We will utilize the standing independent Data Safety Monitoring Board (DSMB) as chartered by the Center for Clinical and Translational Science (CCTS). The DSMB will meet three times per year or as needed and will review participant recruitment, AE’s, side effects, laboratory results, dropouts, protocol violations, and inclusion/exclusion criteria. More frequent meetings will take place if side effects or other problems are prevalent. Should an adverse or serious adverse event occur, the research participant will be followed by physicians, registered nurses, and other research staff members for the duration of the participant’s hospitalization. Routine care will be provided by hospital staff. Emergency medical equipment, medications, and supplies will be at the physician’s disposal should the participants have an acute untoward reaction.

Discussion

Currently, scientific evidence regarding the medical management and treatment of patellar instability is sparse. As such, the standard of care for non-operative treatment is highly variable does not adequately address the mechanisms necessary to restore lower extremity function and protect the long-term health of articular cartilage and surrounding musculature following injury. A significant need remains to identify novel therapies that successfully restore function and preserve joint integrity. The goal of this trial is to evaluate if augmenting standard physical therapy with BFRT significantly improves patient-reported outcomes, function, and joint health over the first 2 years of recovery.

Blood-flow restriction training is a promising modality for patients who suffer from patellar instability. We have previously shown that these individuals have clinically important impairments in quadriceps and hip strength as well as altered knee biomechanics compared to healthy volunteers [17]. Increased quadriceps strength has been shown to be protective against patellofemoral cartilage loss as well as improved pain and function [18]. Hip weakness and increased knee abduction angles may place the patient at greater risk for repeated lateral patellar dislocation or subluxation and increase the compressive and shear forces born by the articular cartilage [18, 19]. BFRT allows the subject to exercise with light resistance to derive similar training benefits seen with higher-intensity resistance exercises (Fig. 1) [6,7,8,9,10, 20,21,22,23]. Potentially, with BFRT the negative morphological adaptations of hip and thigh musculature that result in abnormal lower extremity biomechanics can be addressed, while compressive and shear forces born by the patellofemoral articular cartilage are minimized thereby promoting recovery [11, 19].
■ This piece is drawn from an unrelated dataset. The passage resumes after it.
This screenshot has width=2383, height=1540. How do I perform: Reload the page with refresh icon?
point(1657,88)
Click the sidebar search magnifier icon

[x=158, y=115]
We seek to address the shortcomings of the current treatment strategies by specifically addressing progressive cartilage degradation, muscle weakness, and functional impairment for those with patellar instability. Current physical therapy protocols do not adequately restore quadriceps or hip muscle strength resulting in altered knee biomechanics. The combination of a pro-inflammatory intra-articular environment and persistent biomechanical deficits undoubtedly contribute to the high rate of PTOA for those with patellar instability. By potentially addressing both biologic and biomechanical mechanisms of PTOA, the proposed interventions may alter the progression of PTOA in this high-risk patient population. The long-term impact of this study is that the progression of PTOA may be delayed or potentially even avoided. These results may then impact the treatment paradigms for other acute conditions such as anterior cruciate ligament injuries, shoulder dislocation, and/or ankle sprains.

Trial status

This is protocol version 2.0 (December 15, 2021). Patient recruitment will begin in January 2022 with recruitment ending December 2023.